Tuesday, September 30, 2014

Mixed, Muddled, and Shook


Originally Posted Saturday, June 14, 2014


Blogger won't let me post a picture today for some reason.  It won't let me preview, either.  I have tried.  All I will be allowed to do today is write and post.  Come back, though, for when it is working properly, the picture will appear. 

I am finding it difficult to write without an image, though.  It has become routine.  I feel out of my element this morning. 

Selah. 

I read an op ed in the New York times this morning about dress codes.  They are coming back to the public schools.  I grew up with dress codes.  Boys hair couldn't touch ears or collars.  You were required to wear a collared shirt--tucked.  Socks and no tennis shoes.  I was sent home often enough.  Girl's dresses had to be of a certain length.  If it was suspected that their hems were too high, they were required to kneel on the floor and have the hem measured.  I think the assistant principal loved watching that.  Now, it seems, the dress code will be about more skin--short-shorts, sleeves, necklines.  The op ed was not about that as much, though, as it was sexualization, or rather self-sexualization.  Girls have been taught that their sex is their own, that they own it, and that in it there is power.  Bad.  Very bad.  The author wants to code their psyches in a different way.  Studies show--oh--that sexualization leads to low self-esteem whether it is from the self or the other.  Damn.  There is no winning when it comes to sexiness, it seems. 

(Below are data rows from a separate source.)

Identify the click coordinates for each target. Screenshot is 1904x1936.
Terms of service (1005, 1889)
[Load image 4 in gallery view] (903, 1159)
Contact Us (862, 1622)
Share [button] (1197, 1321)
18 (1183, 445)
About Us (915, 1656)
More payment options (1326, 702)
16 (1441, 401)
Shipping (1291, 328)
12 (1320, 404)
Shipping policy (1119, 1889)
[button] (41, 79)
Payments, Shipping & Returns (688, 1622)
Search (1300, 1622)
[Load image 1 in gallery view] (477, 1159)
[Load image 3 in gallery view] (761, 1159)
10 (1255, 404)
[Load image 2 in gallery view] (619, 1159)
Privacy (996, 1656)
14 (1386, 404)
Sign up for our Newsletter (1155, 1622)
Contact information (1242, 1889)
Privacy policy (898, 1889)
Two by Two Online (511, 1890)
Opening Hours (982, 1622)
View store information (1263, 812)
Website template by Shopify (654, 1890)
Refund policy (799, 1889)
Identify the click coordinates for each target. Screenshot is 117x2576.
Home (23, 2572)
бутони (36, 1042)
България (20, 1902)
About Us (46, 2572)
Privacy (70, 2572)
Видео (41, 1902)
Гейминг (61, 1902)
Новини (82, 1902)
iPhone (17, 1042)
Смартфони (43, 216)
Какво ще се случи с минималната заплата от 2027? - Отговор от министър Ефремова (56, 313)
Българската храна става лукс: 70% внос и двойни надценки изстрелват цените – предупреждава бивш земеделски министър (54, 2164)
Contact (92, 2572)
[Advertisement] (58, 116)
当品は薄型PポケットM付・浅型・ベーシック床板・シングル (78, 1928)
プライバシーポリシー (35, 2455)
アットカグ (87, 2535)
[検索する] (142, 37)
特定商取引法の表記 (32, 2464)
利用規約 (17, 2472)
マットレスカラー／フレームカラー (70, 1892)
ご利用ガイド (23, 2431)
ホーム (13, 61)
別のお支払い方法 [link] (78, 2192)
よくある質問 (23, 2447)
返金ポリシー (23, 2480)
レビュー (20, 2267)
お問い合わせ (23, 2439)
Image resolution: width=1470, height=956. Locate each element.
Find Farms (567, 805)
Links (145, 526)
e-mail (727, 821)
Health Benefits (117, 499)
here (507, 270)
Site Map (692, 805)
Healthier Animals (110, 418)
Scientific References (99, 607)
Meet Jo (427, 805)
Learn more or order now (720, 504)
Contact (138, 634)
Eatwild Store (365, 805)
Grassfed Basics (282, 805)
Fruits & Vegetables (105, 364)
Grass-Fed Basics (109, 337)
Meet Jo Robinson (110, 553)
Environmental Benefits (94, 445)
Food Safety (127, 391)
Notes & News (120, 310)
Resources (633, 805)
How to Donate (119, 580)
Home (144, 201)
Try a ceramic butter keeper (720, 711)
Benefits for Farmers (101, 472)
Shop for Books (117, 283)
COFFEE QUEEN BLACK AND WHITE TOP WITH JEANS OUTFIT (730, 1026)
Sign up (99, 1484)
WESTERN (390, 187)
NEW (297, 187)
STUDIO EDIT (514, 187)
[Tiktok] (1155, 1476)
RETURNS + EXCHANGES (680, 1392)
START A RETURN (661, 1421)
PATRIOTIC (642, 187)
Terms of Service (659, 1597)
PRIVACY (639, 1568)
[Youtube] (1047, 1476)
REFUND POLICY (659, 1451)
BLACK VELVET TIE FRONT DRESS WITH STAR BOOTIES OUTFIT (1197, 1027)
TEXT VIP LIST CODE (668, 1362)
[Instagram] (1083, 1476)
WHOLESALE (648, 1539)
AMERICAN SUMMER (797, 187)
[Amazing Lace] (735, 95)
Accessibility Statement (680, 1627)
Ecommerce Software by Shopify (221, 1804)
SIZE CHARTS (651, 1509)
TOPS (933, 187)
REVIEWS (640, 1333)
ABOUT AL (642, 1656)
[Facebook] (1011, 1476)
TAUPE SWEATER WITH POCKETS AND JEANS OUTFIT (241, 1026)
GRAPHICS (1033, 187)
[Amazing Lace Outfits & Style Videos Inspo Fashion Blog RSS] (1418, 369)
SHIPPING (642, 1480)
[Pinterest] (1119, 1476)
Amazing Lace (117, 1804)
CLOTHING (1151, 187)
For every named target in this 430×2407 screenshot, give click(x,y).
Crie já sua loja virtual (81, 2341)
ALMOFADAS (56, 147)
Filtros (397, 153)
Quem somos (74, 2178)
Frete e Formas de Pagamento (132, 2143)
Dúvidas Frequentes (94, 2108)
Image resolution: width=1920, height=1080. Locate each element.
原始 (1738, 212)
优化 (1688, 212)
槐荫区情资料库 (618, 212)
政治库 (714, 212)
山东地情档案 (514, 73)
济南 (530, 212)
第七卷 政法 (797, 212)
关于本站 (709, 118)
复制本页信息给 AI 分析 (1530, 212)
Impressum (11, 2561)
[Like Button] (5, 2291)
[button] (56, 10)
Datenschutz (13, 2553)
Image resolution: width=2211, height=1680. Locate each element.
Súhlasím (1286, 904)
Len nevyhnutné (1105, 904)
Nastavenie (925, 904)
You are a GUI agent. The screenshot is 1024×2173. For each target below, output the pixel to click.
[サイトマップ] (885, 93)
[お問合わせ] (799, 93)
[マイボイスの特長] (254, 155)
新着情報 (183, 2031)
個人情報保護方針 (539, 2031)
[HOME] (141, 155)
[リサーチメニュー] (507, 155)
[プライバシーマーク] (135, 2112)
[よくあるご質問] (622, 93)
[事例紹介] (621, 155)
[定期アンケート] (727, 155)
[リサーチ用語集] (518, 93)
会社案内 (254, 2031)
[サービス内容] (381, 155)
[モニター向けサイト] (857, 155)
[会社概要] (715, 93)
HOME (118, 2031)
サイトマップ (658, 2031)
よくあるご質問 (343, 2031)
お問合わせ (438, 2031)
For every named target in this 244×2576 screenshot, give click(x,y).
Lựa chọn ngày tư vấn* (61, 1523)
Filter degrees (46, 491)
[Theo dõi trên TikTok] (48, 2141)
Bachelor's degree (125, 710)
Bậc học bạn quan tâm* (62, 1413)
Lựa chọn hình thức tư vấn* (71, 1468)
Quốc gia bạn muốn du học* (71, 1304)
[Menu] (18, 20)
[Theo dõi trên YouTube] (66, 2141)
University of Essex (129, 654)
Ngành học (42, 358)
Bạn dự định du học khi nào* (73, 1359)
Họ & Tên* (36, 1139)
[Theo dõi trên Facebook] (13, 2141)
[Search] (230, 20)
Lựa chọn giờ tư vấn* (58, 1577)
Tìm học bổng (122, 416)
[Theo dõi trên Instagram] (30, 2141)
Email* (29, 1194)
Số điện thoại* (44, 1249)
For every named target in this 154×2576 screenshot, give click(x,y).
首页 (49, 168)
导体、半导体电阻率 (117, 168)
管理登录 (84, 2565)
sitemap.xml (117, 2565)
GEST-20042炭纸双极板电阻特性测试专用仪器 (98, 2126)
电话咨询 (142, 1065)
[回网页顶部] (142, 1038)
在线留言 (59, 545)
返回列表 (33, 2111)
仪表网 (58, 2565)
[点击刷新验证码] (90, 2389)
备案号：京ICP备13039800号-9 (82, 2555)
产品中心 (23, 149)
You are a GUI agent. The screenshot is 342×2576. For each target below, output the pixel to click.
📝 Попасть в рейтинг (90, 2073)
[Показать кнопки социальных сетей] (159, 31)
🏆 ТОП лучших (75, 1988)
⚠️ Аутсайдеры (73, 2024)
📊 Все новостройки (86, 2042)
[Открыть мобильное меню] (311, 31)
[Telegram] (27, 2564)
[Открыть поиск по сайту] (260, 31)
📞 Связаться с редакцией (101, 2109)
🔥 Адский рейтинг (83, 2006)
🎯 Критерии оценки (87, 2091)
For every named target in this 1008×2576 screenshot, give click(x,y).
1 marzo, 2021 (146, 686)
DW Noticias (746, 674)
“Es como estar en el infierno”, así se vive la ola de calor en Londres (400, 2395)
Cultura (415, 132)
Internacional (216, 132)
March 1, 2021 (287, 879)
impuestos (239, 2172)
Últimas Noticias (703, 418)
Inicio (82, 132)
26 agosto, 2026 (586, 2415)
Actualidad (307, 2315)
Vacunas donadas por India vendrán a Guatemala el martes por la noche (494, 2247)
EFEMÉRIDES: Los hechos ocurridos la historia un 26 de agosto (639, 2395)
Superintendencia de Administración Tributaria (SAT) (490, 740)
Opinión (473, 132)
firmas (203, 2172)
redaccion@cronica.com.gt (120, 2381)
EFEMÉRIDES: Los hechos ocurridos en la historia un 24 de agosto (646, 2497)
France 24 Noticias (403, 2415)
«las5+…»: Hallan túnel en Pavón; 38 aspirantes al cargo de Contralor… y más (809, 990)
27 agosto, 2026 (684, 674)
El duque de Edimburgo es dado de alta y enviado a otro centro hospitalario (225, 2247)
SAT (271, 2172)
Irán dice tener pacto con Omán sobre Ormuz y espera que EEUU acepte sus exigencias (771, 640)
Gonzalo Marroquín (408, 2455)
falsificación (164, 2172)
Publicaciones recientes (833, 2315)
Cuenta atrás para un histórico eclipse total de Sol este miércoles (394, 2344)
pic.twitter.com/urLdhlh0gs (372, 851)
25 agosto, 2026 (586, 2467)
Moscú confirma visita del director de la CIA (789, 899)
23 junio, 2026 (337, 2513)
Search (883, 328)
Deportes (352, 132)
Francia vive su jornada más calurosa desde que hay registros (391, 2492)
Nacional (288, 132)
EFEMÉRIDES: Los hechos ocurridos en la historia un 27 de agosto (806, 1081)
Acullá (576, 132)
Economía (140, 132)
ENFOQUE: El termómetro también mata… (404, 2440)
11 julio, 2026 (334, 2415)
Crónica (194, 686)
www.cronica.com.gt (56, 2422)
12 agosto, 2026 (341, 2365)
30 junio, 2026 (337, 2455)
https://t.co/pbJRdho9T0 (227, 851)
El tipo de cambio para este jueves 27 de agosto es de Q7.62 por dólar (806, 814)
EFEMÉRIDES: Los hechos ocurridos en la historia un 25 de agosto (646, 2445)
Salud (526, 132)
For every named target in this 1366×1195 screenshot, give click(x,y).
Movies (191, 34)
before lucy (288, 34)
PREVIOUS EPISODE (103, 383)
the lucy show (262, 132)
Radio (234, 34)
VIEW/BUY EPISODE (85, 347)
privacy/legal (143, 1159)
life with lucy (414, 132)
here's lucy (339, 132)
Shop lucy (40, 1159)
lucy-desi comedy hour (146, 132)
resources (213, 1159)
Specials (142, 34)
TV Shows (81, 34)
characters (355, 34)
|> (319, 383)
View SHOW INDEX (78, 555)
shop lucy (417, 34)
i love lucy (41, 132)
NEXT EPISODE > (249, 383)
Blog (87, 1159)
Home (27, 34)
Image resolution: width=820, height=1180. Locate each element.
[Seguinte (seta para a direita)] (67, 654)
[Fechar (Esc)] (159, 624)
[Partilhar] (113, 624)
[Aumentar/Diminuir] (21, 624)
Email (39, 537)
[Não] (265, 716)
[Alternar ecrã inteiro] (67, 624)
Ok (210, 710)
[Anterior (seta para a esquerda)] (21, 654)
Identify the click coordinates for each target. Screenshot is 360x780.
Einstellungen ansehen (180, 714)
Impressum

I'm wondering if anyone has done a study on people with tattoos?  The reason I ask is that a study showed that the population with the highest self-esteem were people in prison.  You think I'm shitting you?  Nope.  They found that prisoners didn't blame themselves for being in prison.  It was always somebody else's fault.  At the time, coincidentally, they were the population with the highest incidence of body ink. 

I'm just saying. 

Shaved heads, baggy pants, and tattoos, I wrote way back in the early nineties when the fashion took hold, was a metaphor for how youth of the day felt.  It was, I called it, Prison Culture. 

It is just sooooo hard to keep people between the narrow lines.  I'm trying to think of the least sexy culture in the world, a place where no sexualization takes place.  Isn't that a great word?  Sexualization. 

It makes me think of a conversation I had with a gay friend at lunch last week.  Why isn't anybody taking on that?  Do you want to talk about a sexualized culture?  Oh, but wait.  I forgot.  Lesbian culture is not a fan of gay culture and its crazy feminization of some members of the cult(ure).  Yes, there are critics after all. 

Is there any sexualization in Sapho?  Is there?  Is there? 

Depends on how you define it, I guess.  Boys in baggy pants with tough looks?  Is crypto-gangsta not a sexualization in itself?  Or the business suit and the republican haircut? 

I get confused.  Isn't the mullet sexualized? 

Those opining pieces are often very convincing when they make you feel guilty.  But never go on the defense, I say.  I like Donald Sterling's decision to investigate the NBA for its own racism.  That's what I'm talking about.  Chutzpah. 

Why didn't God think of all this when he wrote the Ten Commandments? 

Ray Davies had it right.  It's a mixed up, muddled up, shook up world.  It's time to make it right.